Notons sans plus tarder que le service Fédéral des Parcs nationaux aux Etats-Unis gère non seulement des espaces naturels mais aussi les plus grands sites prénistoriques (Mesa Verde, Canyon de Chelly ... ) ou historiques (champs de bataille de la guerre de sécession, domaines historiques ... ).

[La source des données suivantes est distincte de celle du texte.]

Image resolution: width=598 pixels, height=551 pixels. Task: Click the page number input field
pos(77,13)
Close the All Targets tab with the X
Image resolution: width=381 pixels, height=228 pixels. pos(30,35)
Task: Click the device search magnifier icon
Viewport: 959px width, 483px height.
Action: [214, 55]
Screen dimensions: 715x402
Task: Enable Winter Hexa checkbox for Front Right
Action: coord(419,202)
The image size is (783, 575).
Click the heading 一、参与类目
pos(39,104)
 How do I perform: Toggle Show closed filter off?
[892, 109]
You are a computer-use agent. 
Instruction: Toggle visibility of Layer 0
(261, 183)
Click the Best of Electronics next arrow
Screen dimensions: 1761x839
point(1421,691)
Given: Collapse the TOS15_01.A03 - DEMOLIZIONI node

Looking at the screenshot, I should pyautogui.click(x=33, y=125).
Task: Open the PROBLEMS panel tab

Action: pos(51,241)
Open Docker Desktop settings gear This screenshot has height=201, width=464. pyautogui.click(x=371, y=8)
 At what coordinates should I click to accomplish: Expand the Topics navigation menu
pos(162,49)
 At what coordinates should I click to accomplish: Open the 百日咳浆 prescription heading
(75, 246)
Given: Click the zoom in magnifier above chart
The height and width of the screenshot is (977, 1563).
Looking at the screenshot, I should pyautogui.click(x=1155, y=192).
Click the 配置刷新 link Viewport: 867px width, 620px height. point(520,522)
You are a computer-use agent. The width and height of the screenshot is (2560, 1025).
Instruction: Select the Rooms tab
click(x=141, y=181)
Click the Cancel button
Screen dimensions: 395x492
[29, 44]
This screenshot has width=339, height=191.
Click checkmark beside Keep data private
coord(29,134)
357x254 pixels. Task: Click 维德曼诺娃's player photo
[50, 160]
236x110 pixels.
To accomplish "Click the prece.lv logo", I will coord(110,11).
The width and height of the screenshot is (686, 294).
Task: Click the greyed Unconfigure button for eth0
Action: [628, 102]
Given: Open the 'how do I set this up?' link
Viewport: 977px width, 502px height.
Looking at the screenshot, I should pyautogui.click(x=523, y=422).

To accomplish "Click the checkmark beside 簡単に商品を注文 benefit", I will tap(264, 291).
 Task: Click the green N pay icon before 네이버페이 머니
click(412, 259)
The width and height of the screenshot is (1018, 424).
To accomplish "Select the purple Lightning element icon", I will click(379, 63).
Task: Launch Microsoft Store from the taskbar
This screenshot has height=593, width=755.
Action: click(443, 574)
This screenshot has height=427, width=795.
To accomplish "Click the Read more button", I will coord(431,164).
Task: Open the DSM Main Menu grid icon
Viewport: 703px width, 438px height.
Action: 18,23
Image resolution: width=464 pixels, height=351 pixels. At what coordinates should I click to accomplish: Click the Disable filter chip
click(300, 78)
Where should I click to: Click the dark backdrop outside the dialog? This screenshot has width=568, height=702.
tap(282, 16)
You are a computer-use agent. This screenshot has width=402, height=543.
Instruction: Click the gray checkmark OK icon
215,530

Dans ce creuset unique, un concept unique a pu s'élaborer, applicable aussi bien au Patrimoine naturel qu'au Patrimoine historique. "L'interprétation est l'interprétation quel que soit le lieu et quel que soit le moment ... La nature de ce qui est montré ou révélé est de peu d'importance". C'est une donnée de départ importante.
Dans la préface de la troisième édition de "Interpreting our Heritage", datée de 1976, un Directeur du Service National des Parcs écrit : "Si ce livre avait porté sur la technique ou sur les méthodologies de l'interprétation il serait devenu obsolète depuis longtemps ... Mais F. Tilden a traité des principes de bases et de la philosophie qui sous-tend l'art et le métier d'interprète ... Il a profondément marqué le mouvement de conservation du patrimoine en Amérique ... "Interpreting our Heritage" est devenu un classique reconnu de la littérature consacrée à la politique et à l'aménagement des parcs, lu et relu par les étudiants et les praticiens. Son message demeure aussi frais qu'au premier jour ...
"Interpréting our Heritage" n'est pas la Bible en matière d'interprétation. D'autres auteurs ou praticiens en ont une approche sensiblement différente. Cependant cet ouvrage a un souffle et une richesse d'inspiration exceptionnels.
C'est pourquoi la première partie de cet essai sera consacré à la présentation des principes de base de l'interprétation selon F. Tilden.
Une deuxième partie de caractère plus technique, présentera la méthodologie des "plans d'interprétation", qui est couramment pratiquée dans les pays anglo-saxons ainsi qu'au Quebec.
C'est en effet un des principaux aboutissement, des recherches théoriques et pratiques sur l'interprétation qui se sont développées dans ces pays depuis une vingtaine d'années.
(1)Ou peut être plus simplement, parce qu'il s'agissait de traduire les concepts scientifiques dans la langue des visiteurs.
N.B. :
Bien qu'il soit d'origine française et proche somme toute de son sens courant dans notre langue, le mot interprétation n'est pas utilisé en France pour le moment. Seul Georges Henri Rivière, dans sa définition des écomusés (1980) l'a délibérément employé. En lieu et place sont utilisés six ou sept vocables différents un peu au petit bonheur la chance : information, animation, vulgarisation, communication, éducation à l'environnement, pédagogie de l'environnement, initiation à l'environnement . . . Chacun exprlme une partie de la notion "d'interpritation" sans jamais la recouvrir exactement. Aux Etats-Unis et au Canada, les termes "Education à l'environnement" ou "Pédagogie de l'environnement" sont normalement réservés, pour éviter les malentendus, aux activités en direction des jeunes en situation "scolaire".